* Your assignment *
Every line from the one holding "Expand the Workloads section" through the last line of the records must be retyped exactly, and no other line or picture may appear in the copy.

[Dataset entries]
=== Begin Enclosure ===

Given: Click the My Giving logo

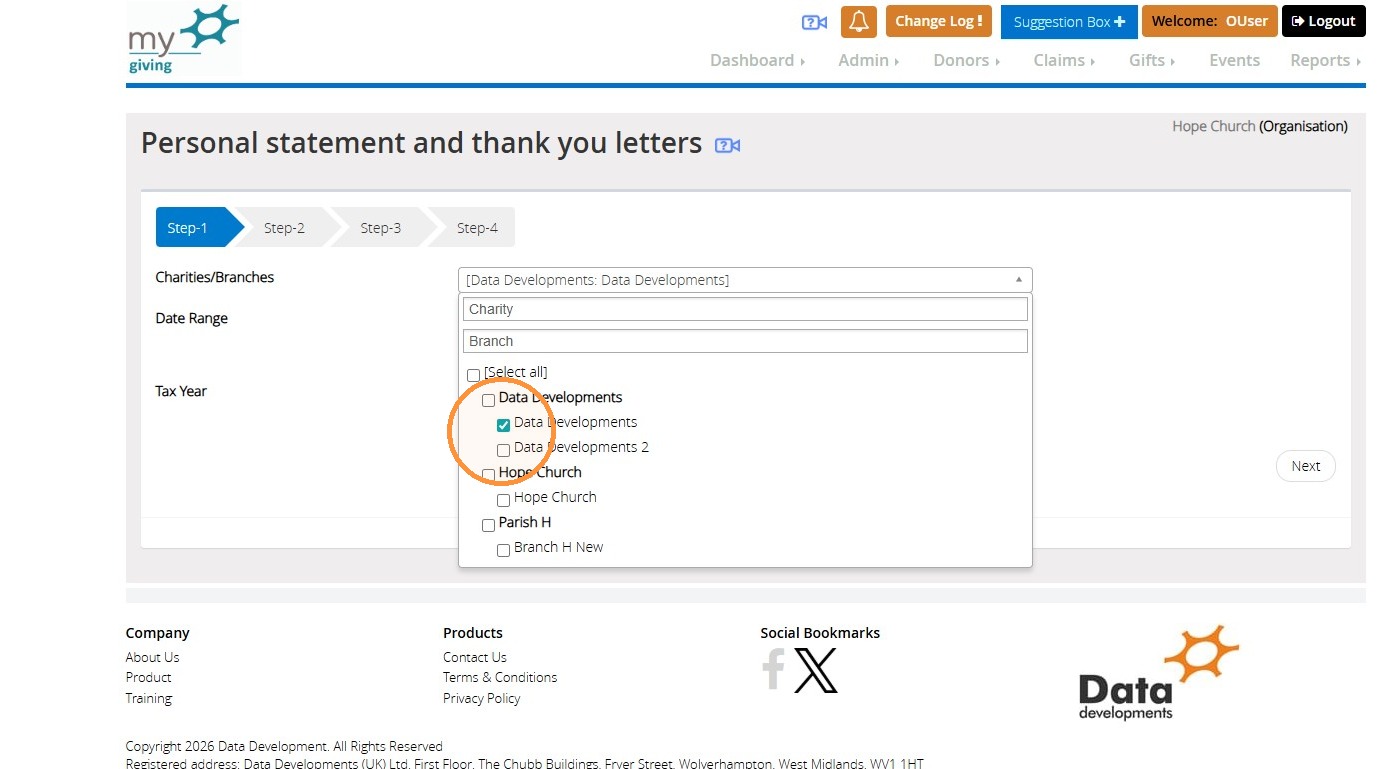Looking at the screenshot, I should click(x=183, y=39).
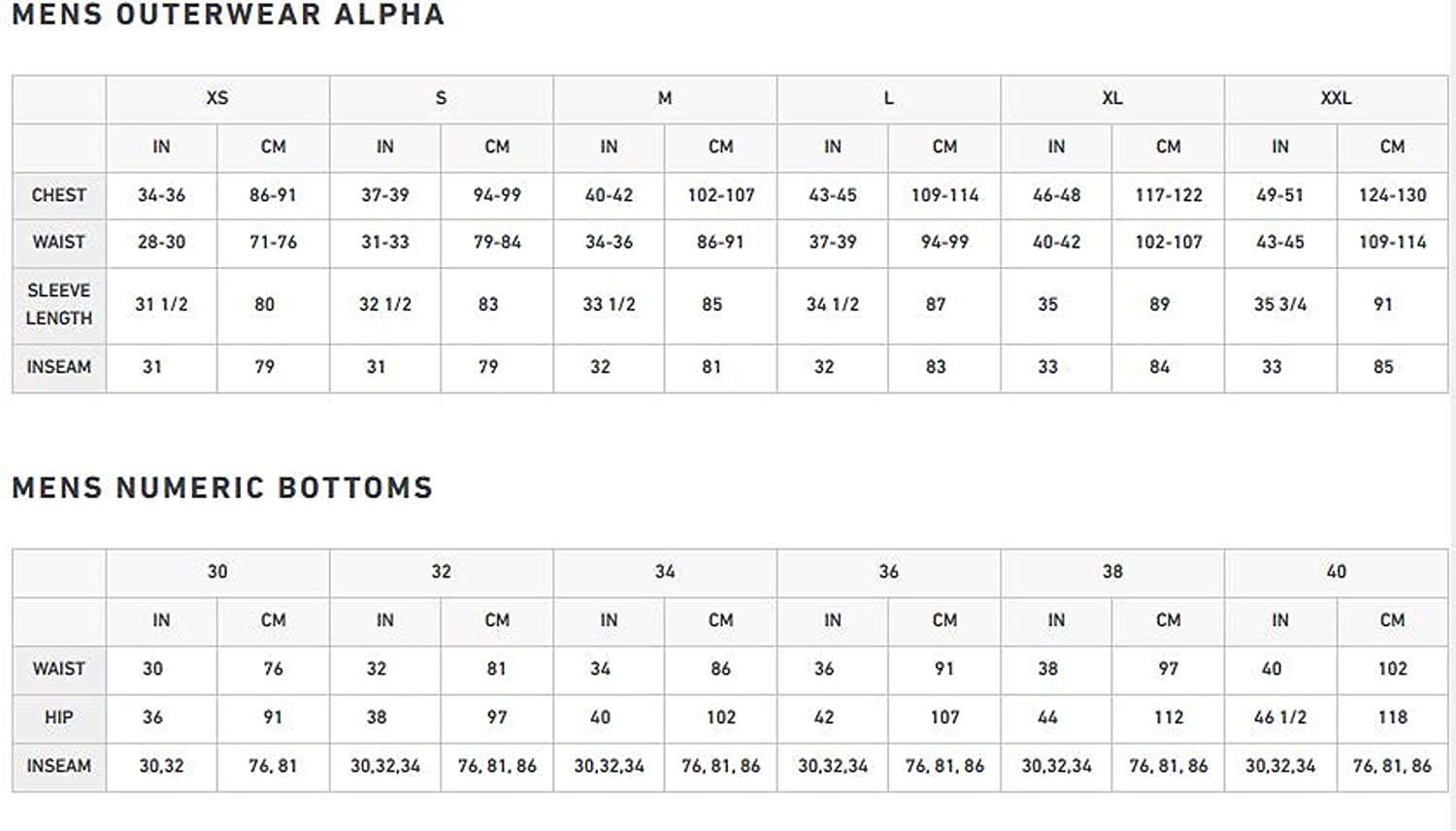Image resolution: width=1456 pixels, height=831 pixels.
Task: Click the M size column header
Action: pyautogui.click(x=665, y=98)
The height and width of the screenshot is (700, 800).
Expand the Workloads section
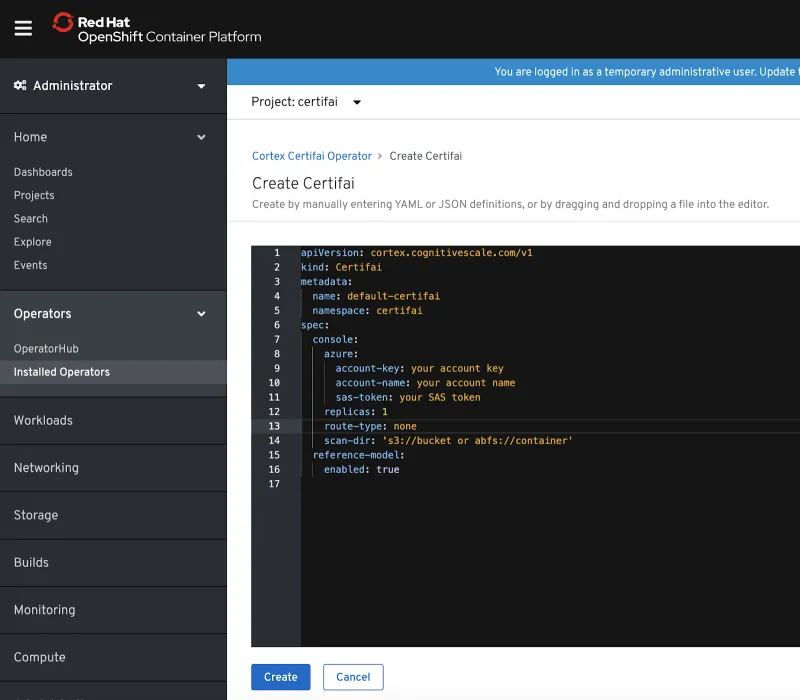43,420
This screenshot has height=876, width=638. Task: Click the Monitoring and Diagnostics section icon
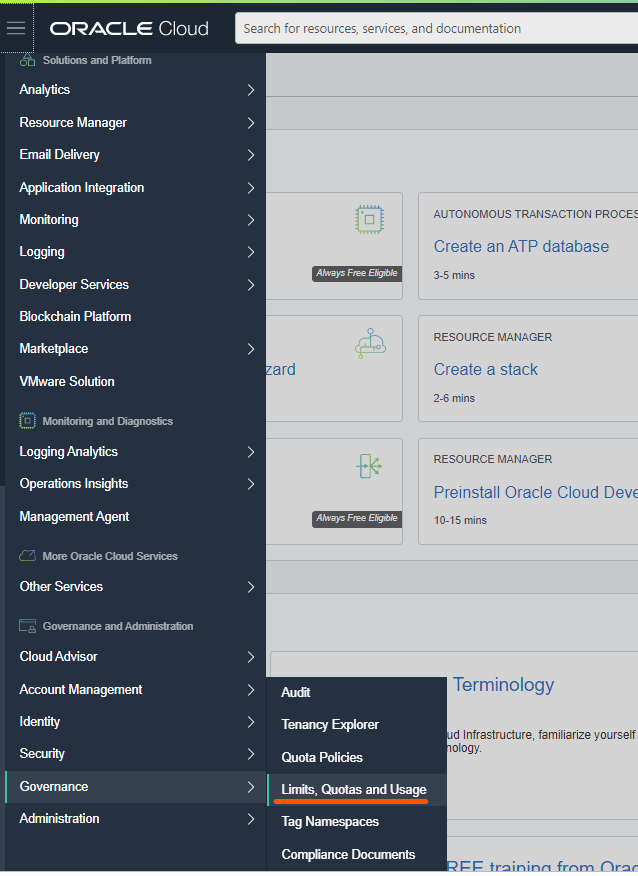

=== End Enclosure ===

* Answer box *
Expand the Workloads section
43,420
This screenshot has height=876, width=638. Task: Click the Monitoring and Diagnostics section icon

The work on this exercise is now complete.